------ Dataset records
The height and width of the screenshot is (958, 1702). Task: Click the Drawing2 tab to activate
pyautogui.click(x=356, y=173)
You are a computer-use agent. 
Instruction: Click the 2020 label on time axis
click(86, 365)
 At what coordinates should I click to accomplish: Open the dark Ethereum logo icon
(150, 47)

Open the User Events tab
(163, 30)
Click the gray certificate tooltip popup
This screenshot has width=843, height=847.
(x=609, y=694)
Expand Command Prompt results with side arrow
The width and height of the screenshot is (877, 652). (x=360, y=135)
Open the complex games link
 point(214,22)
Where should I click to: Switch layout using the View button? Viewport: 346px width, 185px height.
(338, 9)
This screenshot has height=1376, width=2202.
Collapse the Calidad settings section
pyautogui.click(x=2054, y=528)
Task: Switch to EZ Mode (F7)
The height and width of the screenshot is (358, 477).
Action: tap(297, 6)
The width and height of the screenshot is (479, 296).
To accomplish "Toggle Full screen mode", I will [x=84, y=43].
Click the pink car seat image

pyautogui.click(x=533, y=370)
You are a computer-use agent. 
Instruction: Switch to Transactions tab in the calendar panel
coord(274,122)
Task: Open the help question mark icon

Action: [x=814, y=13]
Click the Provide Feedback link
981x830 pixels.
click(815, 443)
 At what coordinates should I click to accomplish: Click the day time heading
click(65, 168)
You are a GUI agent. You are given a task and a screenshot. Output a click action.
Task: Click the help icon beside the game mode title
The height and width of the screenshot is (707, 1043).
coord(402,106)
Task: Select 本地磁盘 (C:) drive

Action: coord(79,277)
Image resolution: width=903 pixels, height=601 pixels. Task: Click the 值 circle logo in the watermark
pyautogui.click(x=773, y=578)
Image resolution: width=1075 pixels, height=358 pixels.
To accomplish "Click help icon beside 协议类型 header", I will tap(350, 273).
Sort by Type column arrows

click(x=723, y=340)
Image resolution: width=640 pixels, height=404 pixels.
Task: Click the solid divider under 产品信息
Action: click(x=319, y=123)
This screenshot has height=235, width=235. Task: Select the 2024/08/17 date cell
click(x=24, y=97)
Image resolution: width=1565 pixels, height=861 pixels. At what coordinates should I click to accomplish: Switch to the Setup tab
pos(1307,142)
------------
Change "Instruction" to "Directive" everywhere in the records above and give all of them again with nothing else altered.

The height and width of the screenshot is (958, 1702). Task: Click the Drawing2 tab to activate
pyautogui.click(x=356, y=173)
You are a computer-use agent. 
Directive: Click the 2020 label on time axis
click(86, 365)
 At what coordinates should I click to accomplish: Open the dark Ethereum logo icon
(150, 47)

Open the User Events tab
(163, 30)
Click the gray certificate tooltip popup
This screenshot has width=843, height=847.
(x=609, y=694)
Expand Command Prompt results with side arrow
The width and height of the screenshot is (877, 652). (x=360, y=135)
Open the complex games link
 point(214,22)
Where should I click to: Switch layout using the View button? Viewport: 346px width, 185px height.
(338, 9)
This screenshot has height=1376, width=2202.
Collapse the Calidad settings section
pyautogui.click(x=2054, y=528)
Task: Switch to EZ Mode (F7)
The height and width of the screenshot is (358, 477).
Action: tap(297, 6)
The width and height of the screenshot is (479, 296).
To accomplish "Toggle Full screen mode", I will [x=84, y=43].
Click the pink car seat image

pyautogui.click(x=533, y=370)
You are a computer-use agent. 
Directive: Switch to Transactions tab in the calendar panel
coord(274,122)
Task: Open the help question mark icon

Action: [x=814, y=13]
Click the Provide Feedback link
981x830 pixels.
click(815, 443)
 At what coordinates should I click to accomplish: Click the day time heading
click(65, 168)
You are a GUI agent. You are given a task and a screenshot. Output a click action.
Task: Click the help icon beside the game mode title
The height and width of the screenshot is (707, 1043).
coord(402,106)
Task: Select 本地磁盘 (C:) drive

Action: coord(79,277)
Image resolution: width=903 pixels, height=601 pixels. Task: Click the 值 circle logo in the watermark
pyautogui.click(x=773, y=578)
Image resolution: width=1075 pixels, height=358 pixels.
To accomplish "Click help icon beside 协议类型 header", I will tap(350, 273).
Sort by Type column arrows

click(x=723, y=340)
Image resolution: width=640 pixels, height=404 pixels.
Task: Click the solid divider under 产品信息
Action: click(x=319, y=123)
This screenshot has height=235, width=235. Task: Select the 2024/08/17 date cell
click(x=24, y=97)
Image resolution: width=1565 pixels, height=861 pixels. At what coordinates should I click to accomplish: Switch to the Setup tab
pos(1307,142)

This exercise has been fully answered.